Published online by Cambridge University Press: 22 September 2009
Two sets of explanations have dominated academic discussions of the causes of the Asian financial crisis. One has attributed the crisis to external factors, and the other has converged on weaknesses of economic fundamentals as the major causal factors. What has largely been neglected in these explanations, however, is the role of domestic political factors. This chapter examines how one such variable – the changing balance of power between private interests and public authority – contributed to the onset of the financial crisis and affected its management. Focusing on South Korea and Thailand, we argue that the growing private capture of public policy processes not only led to an unsuccessful process of financial reform and to structural weaknesses which sowed the seeds of the crisis, but also generated serious problems of policy management in the lead-up to the outbreak of the crisis.

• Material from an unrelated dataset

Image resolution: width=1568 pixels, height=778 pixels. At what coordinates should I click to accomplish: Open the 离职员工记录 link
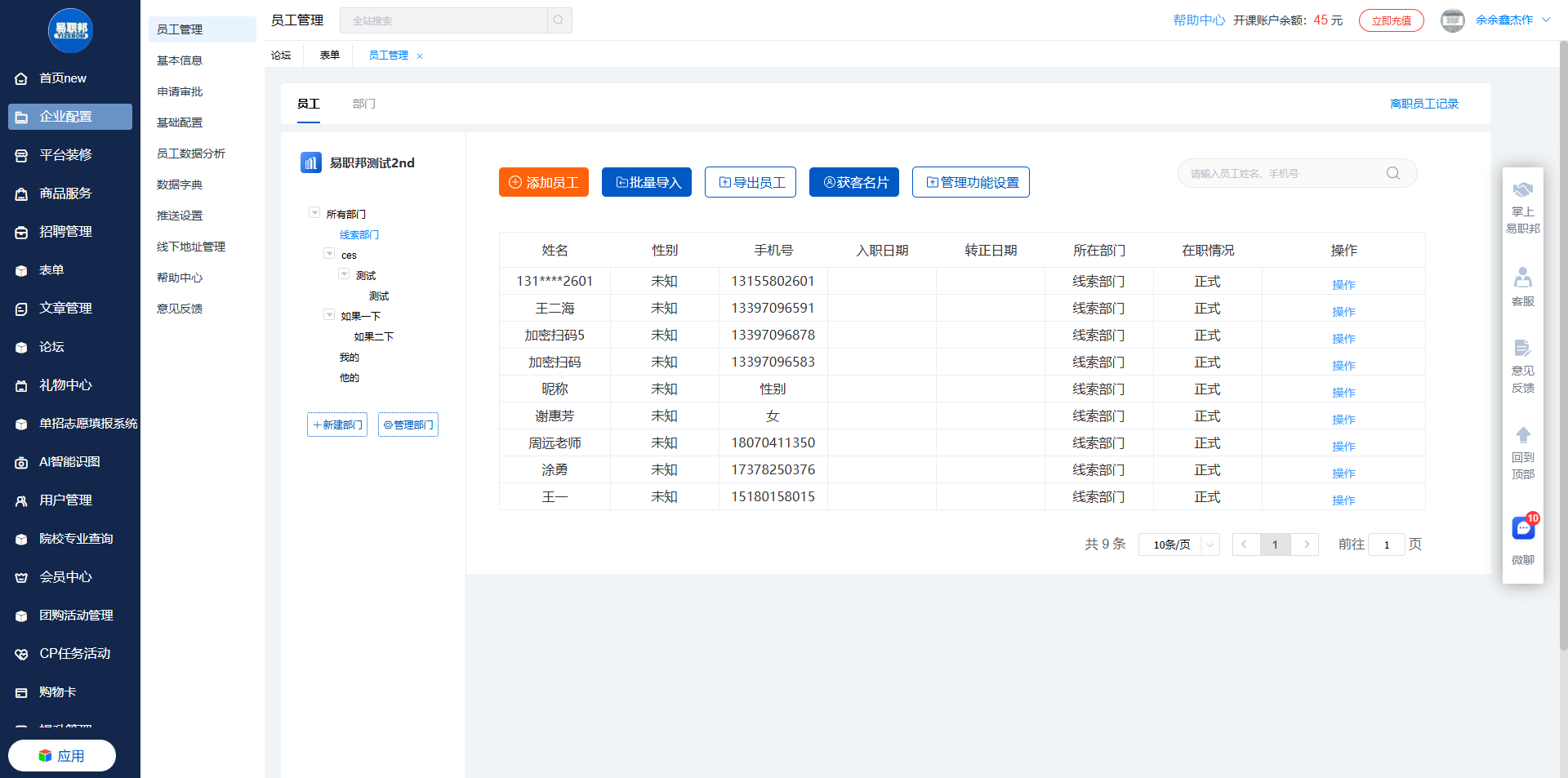coord(1424,104)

We begin by briefly outlining the argument concerning the institutional variables which shape the balance of private preferences and power versus public interests and authority with regard to public policy making in the domain of the financial system. We then develop this argument through a more detailed comparative examination of the financial crises in South Korea and Thailand. Our purpose is not to provide comprehensive accounts of what occurred in the two countries during the 1997–8 period, as such accounts can be found in more synoptic studies in this volume, but to explore the impact of institutional variables on the process of financial reforms and crisis management.